▶ _Description of the task_
Please retype the data in full, exactly as given.

Stored records:
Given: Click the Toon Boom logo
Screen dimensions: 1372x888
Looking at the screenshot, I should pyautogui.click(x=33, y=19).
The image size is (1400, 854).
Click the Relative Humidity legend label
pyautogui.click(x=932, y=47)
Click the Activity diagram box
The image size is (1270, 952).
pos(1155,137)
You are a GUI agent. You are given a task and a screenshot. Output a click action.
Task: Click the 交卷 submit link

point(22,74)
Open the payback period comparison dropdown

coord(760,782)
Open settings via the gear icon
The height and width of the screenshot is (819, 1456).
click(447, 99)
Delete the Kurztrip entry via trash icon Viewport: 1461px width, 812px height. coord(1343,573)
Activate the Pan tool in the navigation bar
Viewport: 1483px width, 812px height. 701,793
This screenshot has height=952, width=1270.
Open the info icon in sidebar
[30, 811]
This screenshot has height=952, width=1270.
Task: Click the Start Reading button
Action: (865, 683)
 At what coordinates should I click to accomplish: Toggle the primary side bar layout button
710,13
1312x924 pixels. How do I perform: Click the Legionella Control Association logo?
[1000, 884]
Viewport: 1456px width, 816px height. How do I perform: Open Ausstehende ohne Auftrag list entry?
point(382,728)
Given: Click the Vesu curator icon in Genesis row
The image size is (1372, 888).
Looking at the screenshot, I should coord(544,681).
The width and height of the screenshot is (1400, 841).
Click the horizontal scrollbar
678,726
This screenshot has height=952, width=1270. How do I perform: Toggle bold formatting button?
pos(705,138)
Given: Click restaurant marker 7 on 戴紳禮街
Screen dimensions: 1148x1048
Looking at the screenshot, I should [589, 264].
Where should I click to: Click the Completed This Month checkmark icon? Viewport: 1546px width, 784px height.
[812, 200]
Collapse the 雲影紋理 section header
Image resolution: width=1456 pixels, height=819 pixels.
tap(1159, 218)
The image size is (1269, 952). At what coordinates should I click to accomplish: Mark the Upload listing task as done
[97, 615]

▶ _Written response_
Given: Click the Toon Boom logo
Screen dimensions: 1372x888
Looking at the screenshot, I should pyautogui.click(x=33, y=19).
The image size is (1400, 854).
Click the Relative Humidity legend label
pyautogui.click(x=932, y=47)
Click the Activity diagram box
The image size is (1270, 952).
pos(1155,137)
You are a GUI agent. You are given a task and a screenshot. Output a click action.
Task: Click the 交卷 submit link

point(22,74)
Open the payback period comparison dropdown

coord(760,782)
Open settings via the gear icon
The height and width of the screenshot is (819, 1456).
click(447, 99)
Delete the Kurztrip entry via trash icon Viewport: 1461px width, 812px height. coord(1343,573)
Activate the Pan tool in the navigation bar
Viewport: 1483px width, 812px height. 701,793
This screenshot has height=952, width=1270.
Open the info icon in sidebar
[30, 811]
This screenshot has height=952, width=1270.
Task: Click the Start Reading button
Action: (865, 683)
 At what coordinates should I click to accomplish: Toggle the primary side bar layout button
710,13
1312x924 pixels. How do I perform: Click the Legionella Control Association logo?
[1000, 884]
Viewport: 1456px width, 816px height. How do I perform: Open Ausstehende ohne Auftrag list entry?
point(382,728)
Given: Click the Vesu curator icon in Genesis row
The image size is (1372, 888).
Looking at the screenshot, I should coord(544,681).
The width and height of the screenshot is (1400, 841).
Click the horizontal scrollbar
678,726
This screenshot has height=952, width=1270. How do I perform: Toggle bold formatting button?
pos(705,138)
Given: Click restaurant marker 7 on 戴紳禮街
Screen dimensions: 1148x1048
Looking at the screenshot, I should [589, 264].
Where should I click to: Click the Completed This Month checkmark icon? Viewport: 1546px width, 784px height.
[812, 200]
Collapse the 雲影紋理 section header
Image resolution: width=1456 pixels, height=819 pixels.
tap(1159, 218)
The image size is (1269, 952). At what coordinates should I click to accomplish: Mark the Upload listing task as done
[97, 615]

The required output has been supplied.